§ Information given
──────────

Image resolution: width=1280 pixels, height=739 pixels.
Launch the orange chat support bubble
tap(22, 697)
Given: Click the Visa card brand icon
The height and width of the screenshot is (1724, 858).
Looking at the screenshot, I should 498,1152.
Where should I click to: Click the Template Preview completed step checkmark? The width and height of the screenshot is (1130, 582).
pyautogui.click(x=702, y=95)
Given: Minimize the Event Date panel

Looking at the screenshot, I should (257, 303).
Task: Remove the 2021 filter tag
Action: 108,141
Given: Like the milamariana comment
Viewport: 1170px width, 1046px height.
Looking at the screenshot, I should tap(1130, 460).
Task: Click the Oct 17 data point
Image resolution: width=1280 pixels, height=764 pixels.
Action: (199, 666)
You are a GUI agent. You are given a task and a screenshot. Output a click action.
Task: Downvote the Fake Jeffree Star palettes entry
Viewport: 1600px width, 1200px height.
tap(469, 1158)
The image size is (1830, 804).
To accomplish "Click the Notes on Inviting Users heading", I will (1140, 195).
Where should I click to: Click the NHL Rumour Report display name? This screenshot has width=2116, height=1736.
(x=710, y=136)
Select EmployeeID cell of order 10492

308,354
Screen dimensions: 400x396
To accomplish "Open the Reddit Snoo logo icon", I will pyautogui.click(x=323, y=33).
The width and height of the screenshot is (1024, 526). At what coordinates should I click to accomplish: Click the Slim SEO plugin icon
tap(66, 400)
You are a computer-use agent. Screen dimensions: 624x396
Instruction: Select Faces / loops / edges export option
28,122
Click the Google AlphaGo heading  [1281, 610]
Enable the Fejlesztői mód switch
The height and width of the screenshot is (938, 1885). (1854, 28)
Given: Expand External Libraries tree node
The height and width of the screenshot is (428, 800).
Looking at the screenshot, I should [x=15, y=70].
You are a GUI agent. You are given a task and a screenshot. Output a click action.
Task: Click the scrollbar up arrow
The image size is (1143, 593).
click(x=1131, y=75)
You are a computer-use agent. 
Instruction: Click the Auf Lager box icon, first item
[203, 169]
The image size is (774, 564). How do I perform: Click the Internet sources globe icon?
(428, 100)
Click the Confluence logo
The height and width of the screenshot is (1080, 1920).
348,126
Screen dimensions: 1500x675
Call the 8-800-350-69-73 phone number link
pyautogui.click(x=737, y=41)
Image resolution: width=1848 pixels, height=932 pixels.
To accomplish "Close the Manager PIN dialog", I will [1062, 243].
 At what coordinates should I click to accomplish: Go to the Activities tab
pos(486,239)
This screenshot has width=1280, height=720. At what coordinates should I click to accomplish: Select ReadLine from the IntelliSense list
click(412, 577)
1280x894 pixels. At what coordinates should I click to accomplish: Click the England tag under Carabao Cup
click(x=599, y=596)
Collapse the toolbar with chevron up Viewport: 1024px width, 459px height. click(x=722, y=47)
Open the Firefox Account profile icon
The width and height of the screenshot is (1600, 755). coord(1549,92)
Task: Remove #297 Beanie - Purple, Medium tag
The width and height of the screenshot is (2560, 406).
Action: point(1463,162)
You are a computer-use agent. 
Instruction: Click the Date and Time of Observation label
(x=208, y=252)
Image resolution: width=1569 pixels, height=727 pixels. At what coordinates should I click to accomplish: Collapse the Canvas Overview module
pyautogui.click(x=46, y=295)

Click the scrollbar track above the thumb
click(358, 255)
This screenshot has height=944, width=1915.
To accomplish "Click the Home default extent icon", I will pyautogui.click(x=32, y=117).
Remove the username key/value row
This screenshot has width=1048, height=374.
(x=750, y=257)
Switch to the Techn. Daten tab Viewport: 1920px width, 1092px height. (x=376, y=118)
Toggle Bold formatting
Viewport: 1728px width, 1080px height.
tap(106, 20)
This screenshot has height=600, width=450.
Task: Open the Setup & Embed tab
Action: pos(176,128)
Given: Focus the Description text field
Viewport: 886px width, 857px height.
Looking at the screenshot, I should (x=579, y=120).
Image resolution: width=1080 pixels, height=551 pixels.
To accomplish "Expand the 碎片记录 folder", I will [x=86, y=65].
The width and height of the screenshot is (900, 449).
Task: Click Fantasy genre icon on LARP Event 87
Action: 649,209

──────────

§ Exercise goal
Look above for the line holding "Viewport: 1600px width, 1200px height.". Print it and every line after it, exactly, through the line holding "You are a computer-use agent. Screen".

§ Result
Viewport: 1600px width, 1200px height.
tap(469, 1158)
The image size is (1830, 804).
To accomplish "Click the Notes on Inviting Users heading", I will (1140, 195).
Where should I click to: Click the NHL Rumour Report display name? This screenshot has width=2116, height=1736.
(x=710, y=136)
Select EmployeeID cell of order 10492

308,354
Screen dimensions: 400x396
To accomplish "Open the Reddit Snoo logo icon", I will pyautogui.click(x=323, y=33).
The width and height of the screenshot is (1024, 526). At what coordinates should I click to accomplish: Click the Slim SEO plugin icon
tap(66, 400)
You are a computer-use agent. Screen dimensions: 624x396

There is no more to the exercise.